Posted on:1989-11-19Degree:Ph.DType:Dissertation
University:The University of North Carolina at Chapel HillCandidate:Harrington, Peter de BouesFull Text:PDF
GTID:1478390017455064Subject:Chemistry
Abstract/Summary:
Chapter I. A quantitative measure of library search reliability was developed. Applications of the Quantitative Reliability Metric (QRM) to measuring the reliability of library searches for unknown target spectra and using this measure to detect the failure of a library search caused by noise, contaminant peaks and missing library spectra are discussed. The effect of noise and mixture infrared composite spectra on the QRM is examined for test sets of 561 infrared spectra. The QRM is also used to evaluate the search performance of an infrared library compressed by eigenvector projection.;Chapter II. Closure is caused by normalizing a data set and affects any multivariate analytical method applied to that data set. Two common methods of normalizing infrared spectra (IR), to unit maximum absorbance and to unit vector length, are evaluated by measuring library search performance. Search performance is evaluated, by using the Quantitative Reliability Metric (QRM), as a function of noise frequency and noise level.;Chapter III. A brief history of infrared spectral abbreviation methods is presented. Different methods of data preprocessing were evaluated for the compression of infrared spectral libraries by eigenvector projection. The effect of noise on compressed library searches was examined. A compressed infrared library achieved an 81% reduction in size without any loss in search performance.;Chapter IV. An algorithm was devised to calculate robust eigenvectors for the specific purpose of compressing spectral libraries. Infrared libraries compressed with robust eigenvectors were compared to libraries compressed with conventional eigenvectors and a non-compressed library.
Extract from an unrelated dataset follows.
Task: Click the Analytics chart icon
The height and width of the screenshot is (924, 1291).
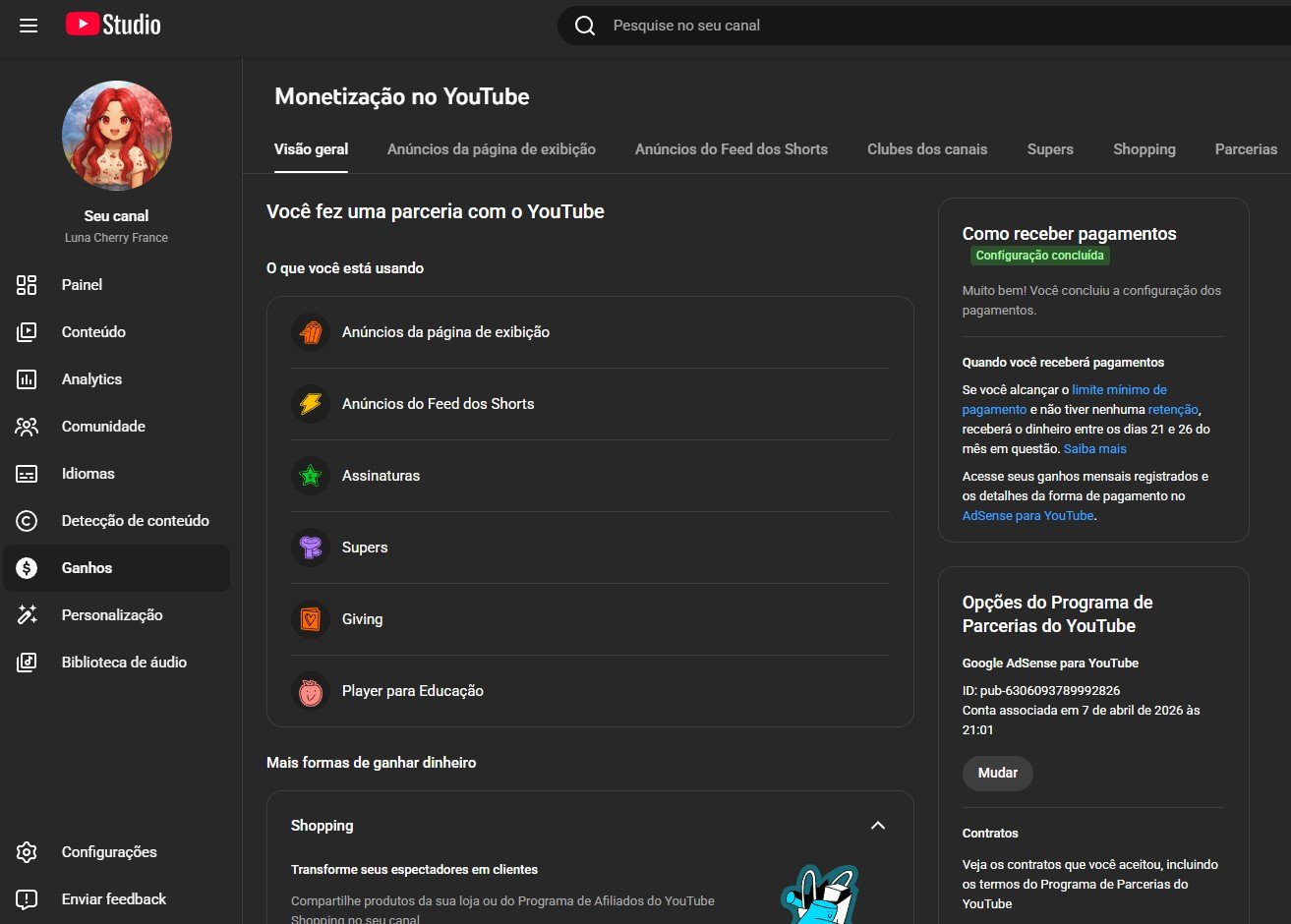Action: [27, 379]
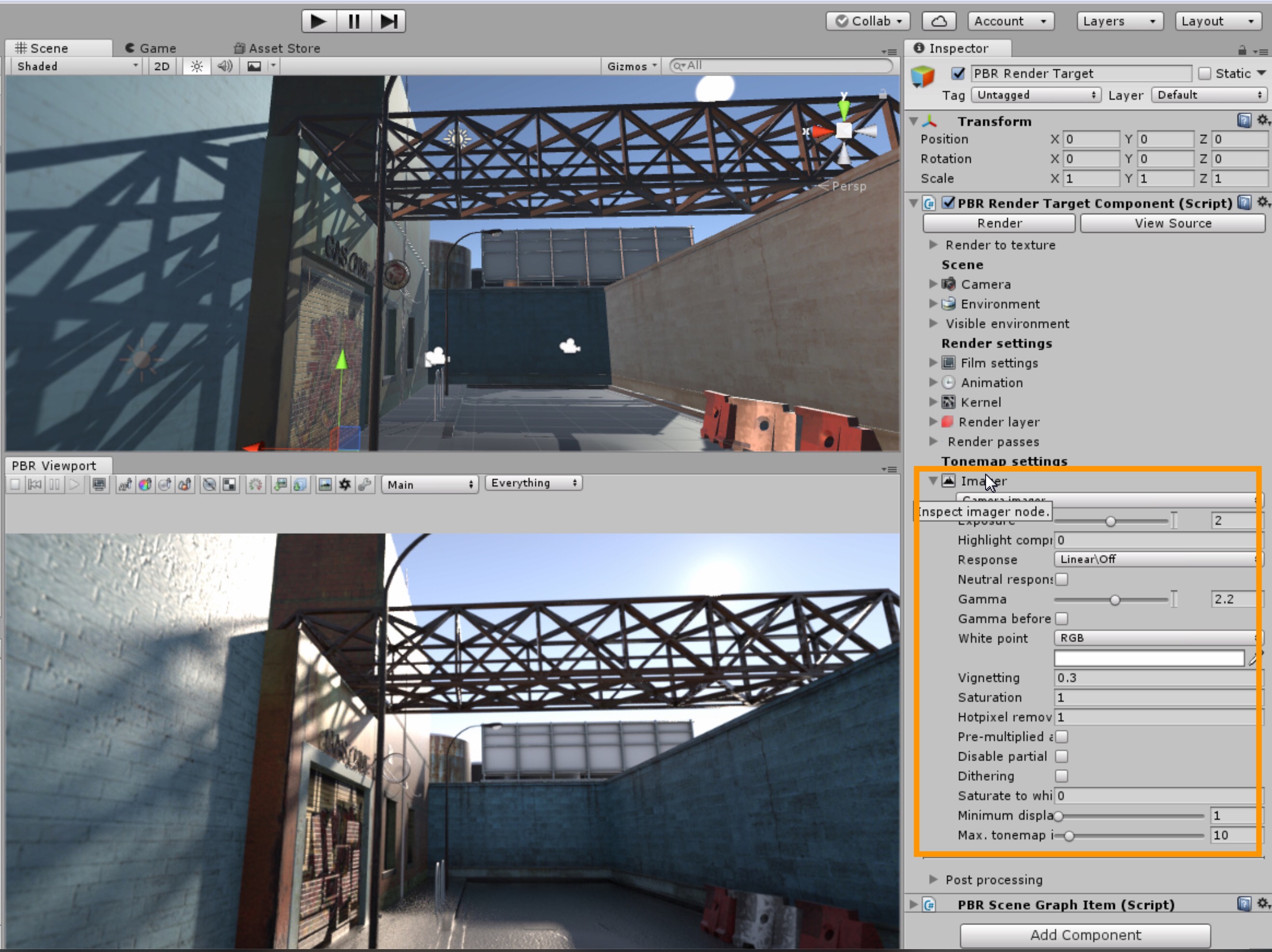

A method for locating poor quality infrared spectra in large databases is also discussed.;Chapter V. The Temporal Optimizer of Robotic Task Sequences (TORTS) expert system was devised as a programming aid and a precursor to the merging of laboratory robotics and artificial intelligence. This program predicts the feasibility and run times of various robotic program configurations. The TORTS system can explore different configurations of robotic programs to minimize the procedure completion time and efficiently allocate resources.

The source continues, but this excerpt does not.